Important: For security reasons, a few regular expressions cannot be used, especially the backreferences. For more information, see the RE2/J documentation.

Procedure

  1. From the left panel of the homepage, open the Semantic type view.
  2. Click the Add semantic type button.
  3. In the Name field, enter codice fiscale.
  4. In the Description field, enter Italian social security number.
  5. In the Type drop-down, select Regular expression.
  6. Keep the Use for validation switch activated.

    Using a regular expression, a dictionary or a compound type for validation means that it will be used to define which values are considered right or wrong in a given column. The result of this validation process can be seen in the quality bar of each column in your datasets.

    In any case, regular expressions or dictionary of values are used for data discovery, that calculates the matching percentage between the reference values and your data to define the semantic type of each column.

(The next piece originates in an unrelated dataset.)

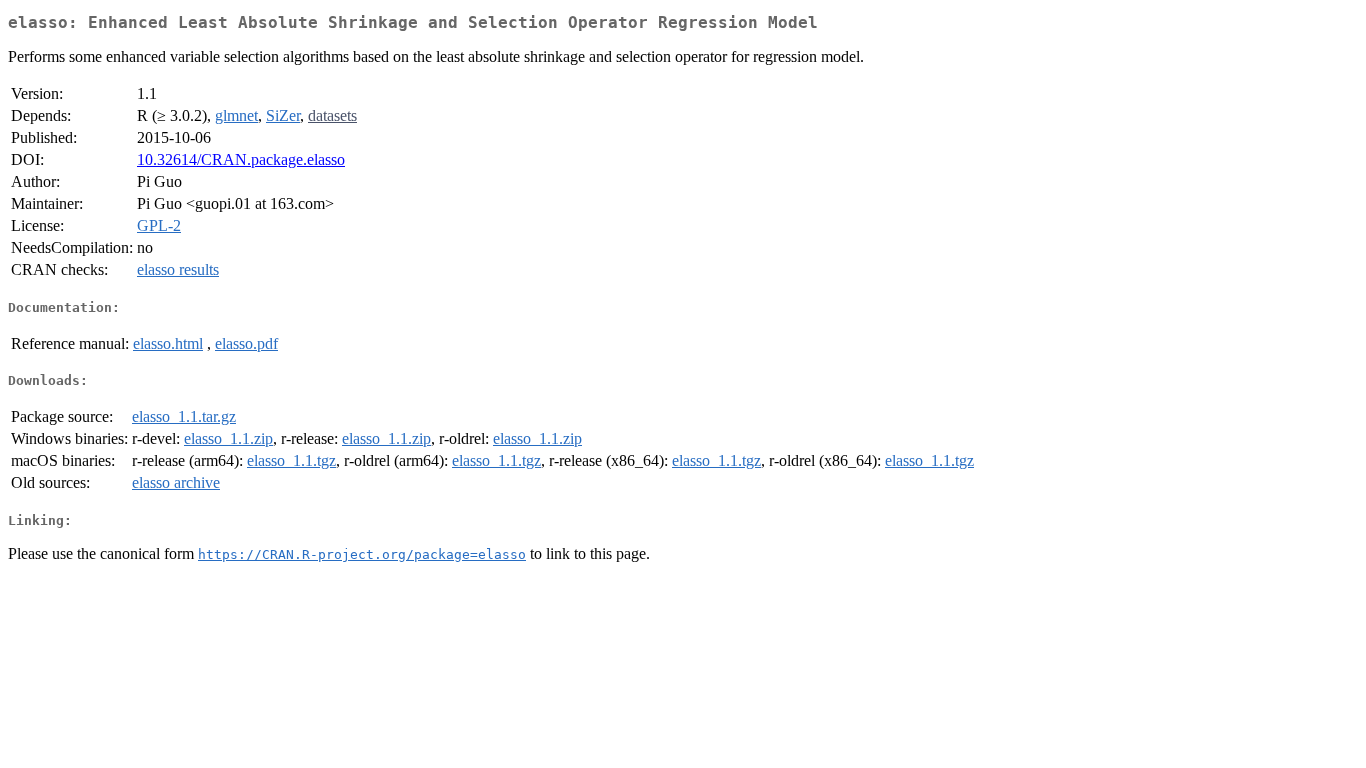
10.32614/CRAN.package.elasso (241, 159)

    In this example, if you were to deactivate the switch, the regular expression would only be used for data discovery, and no value would be considered invalid.

  7. In the Content drop-down list, select the type of content that you want to validate, Any character in this case.
    This option helps optimizing performances. Only the data that matches the selected type will be validated. You can choose to only validate Alphabetical or Numerical values against a regular expression, but because Italian social security numbers contain both, you must select Any character.
  8. In the Validation pattern field, enter ^[A-Z]{6}[0-9]{2}[A-Z][0-9]{2}[A-Z][0-9]{3}[A-Z]$.
    This regular expression is designed to match the Italian codice fiscale, which is an alphanumeric code of 16 characters. Data that matches this pattern will be identified as codice fiscale.
  9. Click Save and publish to send the new semantic type to the Talend Dictionary Service server and make it available to the Talend Cloud Data Inventory users

    Clicking Save as draft means that the semantic type will be stored in Talend Dictionary Service, but will not be broadcast to the Talend Cloud applications. This allows you to chose the moment when you want to make your semantic types public.

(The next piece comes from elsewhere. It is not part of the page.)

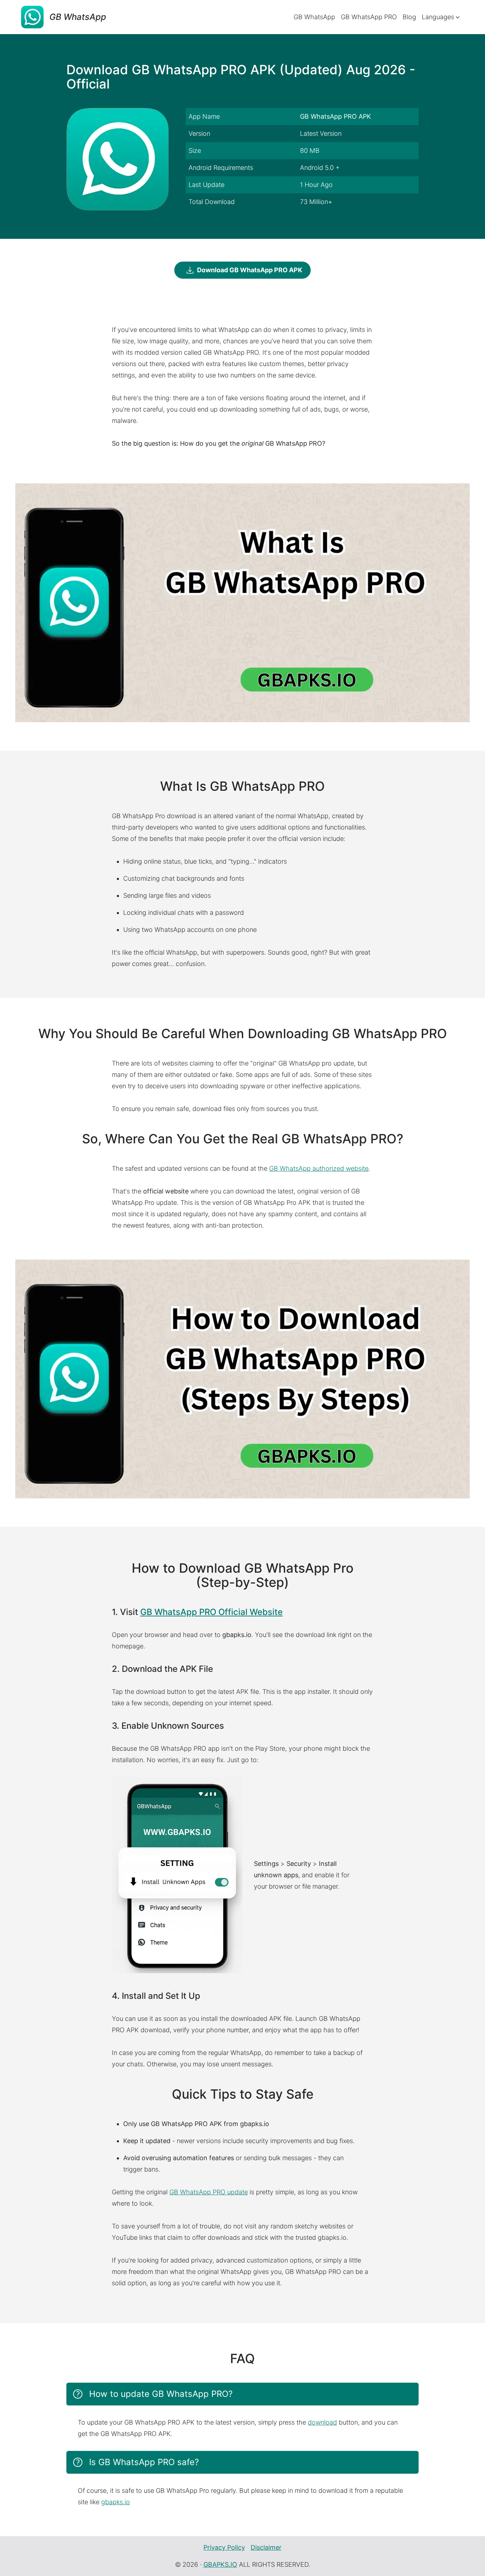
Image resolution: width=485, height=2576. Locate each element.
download (322, 2422)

    The codice fiscale type is now available in the list of semantic types with the status set as Published.

    The change in semantic types is instantly effective in Talend Cloud Data Inventory for every new dataset that you create. For existing datasets, you will need to refresh the sample in order to recalculate the quality with the new category.

  10. Go back to your dataset containing the Italian social security numbers.
  11. Click the Refresh sample button.
    Location of the Refresh button from the dataset overview.

Results

Your data is now matched with the codice_fiscale semantic type, that you manually created in Talend Dictionary Service.
New regular expression-based semantic type has been added.

From now on, when importing new datasets containing Italian social security numbers, they will automatically be matched with the proper type.